Text.
::::::::

Im Zuge der Debatte haben die Abgeordneten Mag. Heribert Donnerbauer und Dr. Johannes Jarolim einen Abänderungsantrag eingebracht, der wie folgt begründet war:

„Zu Z 1 a) bis g) und i) (§§ 42a, 42b Abs. 1, 2, 4 und 7, 42c, 42d Abs. 2 und 42g Abs. 1):

Im Zuge des Begutachtungsverfahrens wurden von mehreren staatsanwaltschaftlichen Behörden und der Standesvertretung der Richter und Staatsanwälte schwere Bedenken gegen die vorgesehene Zuständigkeit zur Erwirkung der Übertragung der Strafvollstreckung geäußert; begründet wurden diese Bedenken einerseits damit, dass nach geltender Rechtslage sonst Aufgaben im Zusammenhang mit der Vollstreckung von Urteilen den Gerichten übertragen sind, andererseits mit dem Hinweis, dass diese zusätzliche Aufgabe zu einer weiteren Verschärfung der ohnehin angespannten Belastungssituation bei den Staatsanwaltschaften führen werde.

Um dieser Kritik Rechnung zu tragen, soll die Zuständigkeit zur Erwirkung der Übertragung der Strafvollstreckung nicht den Staatsanwaltschaften, sondern dem Bundesministerium für Justiz übertragen werden. Die dort eingerichtete Abteilung für internationale Strafsachen (Abt. IV 4) verfügt bereits über große Erfahrung im Bereich der Übertragung der Strafvollstreckung; diese Erfahrung ist für die Erwirkung der Vollstreckung nach der neuen Rechtsgrundlage von großem Nutzen. Die Zentralisierung beim Bundesministerium für Justiz bietet den Vorteil, dass eine größere Routine bei der Bearbeitung entwickelt werden kann, als es bei den einzelnen Staatsanwaltschaften, bei denen nur selten solche Fälle auftreten werden, möglich wäre. Das Bundesministerium für Justiz ist dann auch die einzige Ansprechstation für die Justizanstalten.

Es wird davon ausgegangen, dass das Bundesministerium für Justiz derartigen Fällen die nötige Priorität einräumen wird, um das neue Instrumentarium umfassend und rasch einzusetzen; dies liegt sowohl im Interesse der Resozialisierung der Verurteilten, als auch im Interesse einer Entlastung des österreichischen Strafvollzuges.

Zu Z 1 h) (§ 42f Abs. 1):

Durch die Einfügung soll klargestellt werden, dass die Entscheidung über die Zustimmung zur Verfolgung, Verurteilung oder Strafvollstreckung der verurteilten Person im Vollstreckungsstaat wegen weiterer, vor der Übergabe begangener Straftaten vom Gericht zu treffen ist.

::::::::

Arbeitsauftrag.
Welcher Stelle soll laut dem Text über den Abänderungsantrag die Zuständigkeit zur Erwirkung der Übertragung der Strafvollstreckung anstelle der Staatsanwaltschaften übertragen werden? Die Auflistung ist für diese Aufgabe ohne Bedeutung.

Aufgelistete Einträge.
::::::::

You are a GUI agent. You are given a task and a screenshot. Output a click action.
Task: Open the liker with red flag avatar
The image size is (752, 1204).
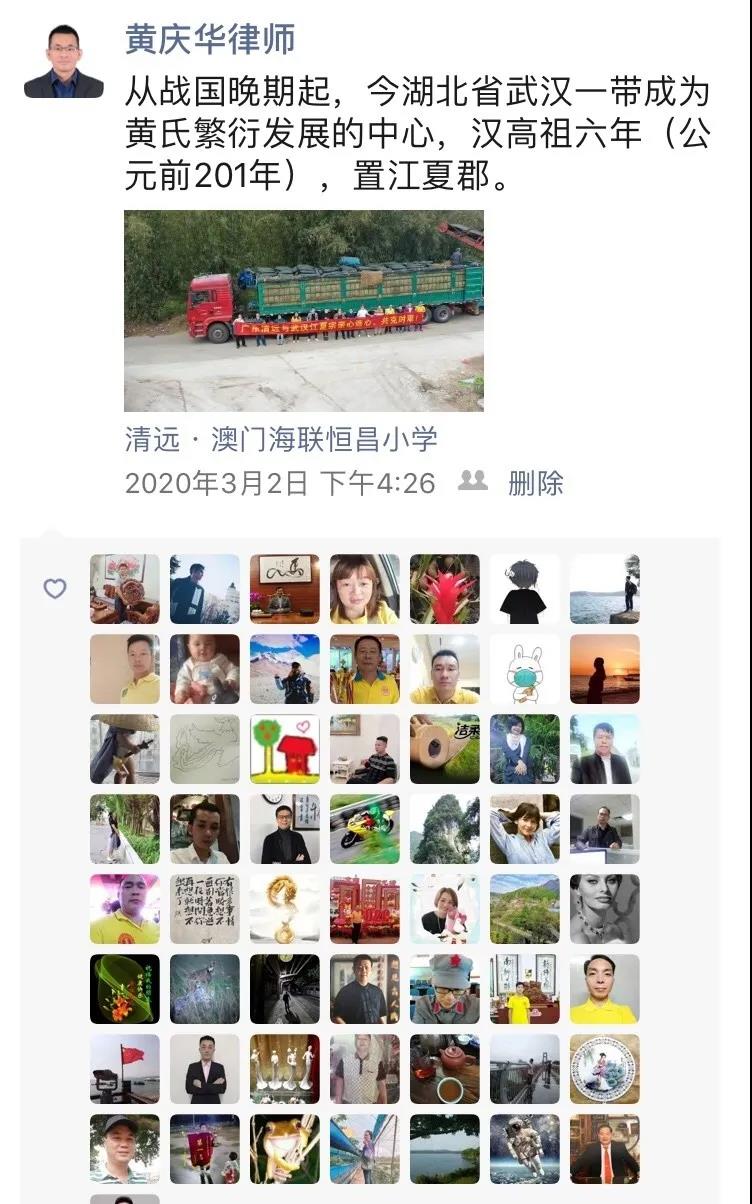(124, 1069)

::::::::

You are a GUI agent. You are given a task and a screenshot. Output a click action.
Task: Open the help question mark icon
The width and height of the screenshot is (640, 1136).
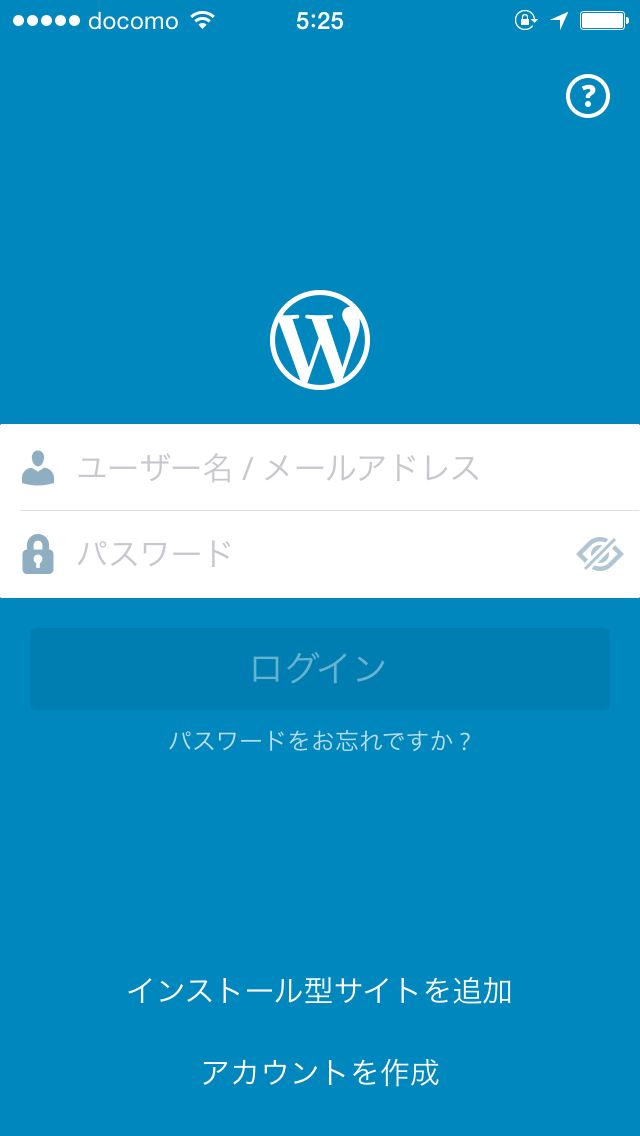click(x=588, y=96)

::::::::

Lösung.
Dem Bundesministerium für Justiz.